Saved data entries:
§ §

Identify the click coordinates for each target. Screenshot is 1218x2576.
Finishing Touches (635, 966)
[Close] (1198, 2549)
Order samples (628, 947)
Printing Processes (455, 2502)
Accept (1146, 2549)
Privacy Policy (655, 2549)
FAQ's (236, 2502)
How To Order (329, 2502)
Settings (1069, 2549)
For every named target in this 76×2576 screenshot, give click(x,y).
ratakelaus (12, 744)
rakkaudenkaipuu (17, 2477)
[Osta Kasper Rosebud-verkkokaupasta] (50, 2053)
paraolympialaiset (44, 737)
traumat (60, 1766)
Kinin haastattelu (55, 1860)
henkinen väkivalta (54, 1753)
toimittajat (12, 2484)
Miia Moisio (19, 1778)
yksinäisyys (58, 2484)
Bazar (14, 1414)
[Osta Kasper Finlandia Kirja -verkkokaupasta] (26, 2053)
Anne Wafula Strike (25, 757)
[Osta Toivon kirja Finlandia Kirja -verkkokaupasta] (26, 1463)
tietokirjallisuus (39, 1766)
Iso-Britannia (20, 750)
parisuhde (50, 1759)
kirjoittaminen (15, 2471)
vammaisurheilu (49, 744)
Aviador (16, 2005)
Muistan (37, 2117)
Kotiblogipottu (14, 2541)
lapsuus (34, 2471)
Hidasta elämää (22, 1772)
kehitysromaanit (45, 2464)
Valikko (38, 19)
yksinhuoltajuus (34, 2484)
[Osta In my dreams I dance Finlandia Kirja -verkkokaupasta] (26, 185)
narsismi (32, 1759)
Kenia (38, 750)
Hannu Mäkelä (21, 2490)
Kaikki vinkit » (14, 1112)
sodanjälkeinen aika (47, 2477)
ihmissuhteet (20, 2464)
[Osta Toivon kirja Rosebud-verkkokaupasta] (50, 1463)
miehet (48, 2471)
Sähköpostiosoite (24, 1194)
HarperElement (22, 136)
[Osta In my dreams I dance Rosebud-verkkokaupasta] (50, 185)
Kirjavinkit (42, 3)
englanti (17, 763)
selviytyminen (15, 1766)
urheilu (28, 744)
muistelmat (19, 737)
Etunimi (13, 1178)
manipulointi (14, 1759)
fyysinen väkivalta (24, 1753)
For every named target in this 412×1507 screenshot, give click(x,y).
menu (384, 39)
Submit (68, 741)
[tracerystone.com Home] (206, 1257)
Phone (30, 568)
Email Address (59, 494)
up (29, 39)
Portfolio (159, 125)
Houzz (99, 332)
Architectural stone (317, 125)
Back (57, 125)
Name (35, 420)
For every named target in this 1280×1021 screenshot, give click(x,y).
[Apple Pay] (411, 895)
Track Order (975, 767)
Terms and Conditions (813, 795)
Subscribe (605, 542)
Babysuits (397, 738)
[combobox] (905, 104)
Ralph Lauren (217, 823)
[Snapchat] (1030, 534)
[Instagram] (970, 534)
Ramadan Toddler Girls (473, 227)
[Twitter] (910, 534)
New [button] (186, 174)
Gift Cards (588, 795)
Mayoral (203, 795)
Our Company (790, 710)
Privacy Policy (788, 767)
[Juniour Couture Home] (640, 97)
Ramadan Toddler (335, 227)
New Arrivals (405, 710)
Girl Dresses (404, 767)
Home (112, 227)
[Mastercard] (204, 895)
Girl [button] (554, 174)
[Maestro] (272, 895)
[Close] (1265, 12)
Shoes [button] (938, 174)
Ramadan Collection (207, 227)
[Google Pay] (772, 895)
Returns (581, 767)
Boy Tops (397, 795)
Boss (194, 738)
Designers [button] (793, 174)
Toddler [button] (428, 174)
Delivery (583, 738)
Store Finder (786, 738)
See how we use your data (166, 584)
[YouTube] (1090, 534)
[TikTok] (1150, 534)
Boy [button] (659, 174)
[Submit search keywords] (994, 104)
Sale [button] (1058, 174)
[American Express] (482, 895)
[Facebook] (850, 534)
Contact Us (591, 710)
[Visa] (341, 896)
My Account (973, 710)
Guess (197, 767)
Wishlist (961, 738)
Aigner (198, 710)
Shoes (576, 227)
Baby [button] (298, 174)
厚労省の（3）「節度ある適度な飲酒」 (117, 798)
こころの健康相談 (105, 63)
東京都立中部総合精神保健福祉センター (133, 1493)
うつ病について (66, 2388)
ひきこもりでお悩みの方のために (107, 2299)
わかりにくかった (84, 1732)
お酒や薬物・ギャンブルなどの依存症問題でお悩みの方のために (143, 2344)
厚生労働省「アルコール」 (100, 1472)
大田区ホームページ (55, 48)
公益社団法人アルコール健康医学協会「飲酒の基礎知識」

§ §

Task brief
Tally the lines of the records above that contain the word "väkivalta". Give only the total.

Response to the exercise
2